┏━━

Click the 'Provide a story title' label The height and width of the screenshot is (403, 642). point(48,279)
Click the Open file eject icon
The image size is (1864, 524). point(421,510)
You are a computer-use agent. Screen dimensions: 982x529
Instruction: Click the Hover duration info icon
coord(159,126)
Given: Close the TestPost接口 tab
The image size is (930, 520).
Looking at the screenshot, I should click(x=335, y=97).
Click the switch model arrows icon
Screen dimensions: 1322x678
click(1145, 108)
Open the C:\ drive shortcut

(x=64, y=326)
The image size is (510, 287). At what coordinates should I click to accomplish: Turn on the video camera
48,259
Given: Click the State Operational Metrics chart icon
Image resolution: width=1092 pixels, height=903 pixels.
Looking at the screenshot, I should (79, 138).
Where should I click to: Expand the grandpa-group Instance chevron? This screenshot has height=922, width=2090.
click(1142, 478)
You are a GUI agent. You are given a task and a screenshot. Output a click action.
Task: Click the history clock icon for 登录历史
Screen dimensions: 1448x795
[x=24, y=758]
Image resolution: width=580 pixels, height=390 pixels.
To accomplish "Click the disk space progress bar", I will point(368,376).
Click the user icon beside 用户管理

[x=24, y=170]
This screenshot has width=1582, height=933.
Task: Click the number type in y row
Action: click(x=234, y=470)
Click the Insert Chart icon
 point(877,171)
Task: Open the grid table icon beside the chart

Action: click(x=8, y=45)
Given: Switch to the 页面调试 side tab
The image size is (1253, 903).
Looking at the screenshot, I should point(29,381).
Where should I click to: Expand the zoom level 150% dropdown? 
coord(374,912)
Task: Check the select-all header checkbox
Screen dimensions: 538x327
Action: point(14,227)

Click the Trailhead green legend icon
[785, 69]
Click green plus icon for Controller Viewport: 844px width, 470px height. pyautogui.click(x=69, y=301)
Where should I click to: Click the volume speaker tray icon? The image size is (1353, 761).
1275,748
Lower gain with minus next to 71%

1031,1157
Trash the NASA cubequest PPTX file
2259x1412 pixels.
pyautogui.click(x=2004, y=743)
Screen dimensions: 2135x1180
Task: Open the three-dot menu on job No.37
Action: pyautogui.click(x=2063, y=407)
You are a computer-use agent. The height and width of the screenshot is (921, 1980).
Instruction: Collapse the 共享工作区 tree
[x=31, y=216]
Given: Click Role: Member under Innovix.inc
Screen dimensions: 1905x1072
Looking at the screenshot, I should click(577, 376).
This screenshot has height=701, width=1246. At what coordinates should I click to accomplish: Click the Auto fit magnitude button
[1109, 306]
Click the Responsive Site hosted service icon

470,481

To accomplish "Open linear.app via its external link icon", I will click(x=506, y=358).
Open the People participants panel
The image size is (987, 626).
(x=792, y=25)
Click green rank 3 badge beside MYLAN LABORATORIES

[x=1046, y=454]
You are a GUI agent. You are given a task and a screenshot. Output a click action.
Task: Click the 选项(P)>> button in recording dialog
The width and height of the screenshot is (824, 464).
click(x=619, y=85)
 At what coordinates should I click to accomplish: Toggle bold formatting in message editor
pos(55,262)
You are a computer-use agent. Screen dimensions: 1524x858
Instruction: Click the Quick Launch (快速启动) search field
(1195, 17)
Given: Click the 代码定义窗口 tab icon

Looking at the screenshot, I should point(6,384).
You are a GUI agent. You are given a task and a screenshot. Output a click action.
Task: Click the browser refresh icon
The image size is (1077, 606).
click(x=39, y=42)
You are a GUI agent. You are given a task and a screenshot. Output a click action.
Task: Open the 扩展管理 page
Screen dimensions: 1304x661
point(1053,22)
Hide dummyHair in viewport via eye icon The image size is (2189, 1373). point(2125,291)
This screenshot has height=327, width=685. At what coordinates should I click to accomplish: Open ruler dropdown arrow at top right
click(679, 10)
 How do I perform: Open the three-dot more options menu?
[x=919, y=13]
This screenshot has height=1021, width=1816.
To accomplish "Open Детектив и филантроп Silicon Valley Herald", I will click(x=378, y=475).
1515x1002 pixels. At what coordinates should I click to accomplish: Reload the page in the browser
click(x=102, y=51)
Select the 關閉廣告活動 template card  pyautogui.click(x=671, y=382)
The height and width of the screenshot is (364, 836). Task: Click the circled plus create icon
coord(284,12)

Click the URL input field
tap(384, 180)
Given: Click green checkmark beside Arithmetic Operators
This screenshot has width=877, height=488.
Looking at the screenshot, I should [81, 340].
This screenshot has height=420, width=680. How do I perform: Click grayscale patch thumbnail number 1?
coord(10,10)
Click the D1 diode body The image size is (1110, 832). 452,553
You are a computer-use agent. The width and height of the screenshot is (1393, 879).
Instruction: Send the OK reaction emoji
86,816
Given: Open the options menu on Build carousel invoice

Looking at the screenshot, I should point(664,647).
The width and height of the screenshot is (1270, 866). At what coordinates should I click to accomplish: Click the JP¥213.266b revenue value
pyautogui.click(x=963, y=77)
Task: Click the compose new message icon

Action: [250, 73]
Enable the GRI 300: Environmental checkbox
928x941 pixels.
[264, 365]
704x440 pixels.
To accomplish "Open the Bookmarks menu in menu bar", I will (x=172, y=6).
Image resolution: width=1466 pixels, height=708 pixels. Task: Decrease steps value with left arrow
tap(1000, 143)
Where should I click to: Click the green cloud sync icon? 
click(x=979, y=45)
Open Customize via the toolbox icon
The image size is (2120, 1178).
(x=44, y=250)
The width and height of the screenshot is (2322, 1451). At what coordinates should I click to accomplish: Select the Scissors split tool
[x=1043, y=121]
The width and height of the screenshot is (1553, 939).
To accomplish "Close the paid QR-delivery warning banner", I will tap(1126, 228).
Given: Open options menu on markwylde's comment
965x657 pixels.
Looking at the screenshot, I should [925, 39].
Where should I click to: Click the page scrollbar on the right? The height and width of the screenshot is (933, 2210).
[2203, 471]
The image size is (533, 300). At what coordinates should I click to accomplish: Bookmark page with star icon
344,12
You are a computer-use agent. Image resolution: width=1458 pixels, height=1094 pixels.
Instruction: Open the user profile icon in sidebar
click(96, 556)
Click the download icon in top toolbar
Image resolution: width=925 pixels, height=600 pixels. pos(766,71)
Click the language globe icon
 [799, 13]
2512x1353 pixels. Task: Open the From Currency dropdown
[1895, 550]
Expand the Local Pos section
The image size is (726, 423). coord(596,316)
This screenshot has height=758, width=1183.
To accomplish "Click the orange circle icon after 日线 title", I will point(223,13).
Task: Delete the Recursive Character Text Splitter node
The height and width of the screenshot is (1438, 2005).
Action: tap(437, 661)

┗━━

ABOUT THIS TASK
The lines above that hold the string "title" are to be located and copied.

EXPECTED OUTPUT
Click the 'Provide a story title' label The height and width of the screenshot is (403, 642). point(48,279)
To accomplish "Click the orange circle icon after 日线 title", I will point(223,13).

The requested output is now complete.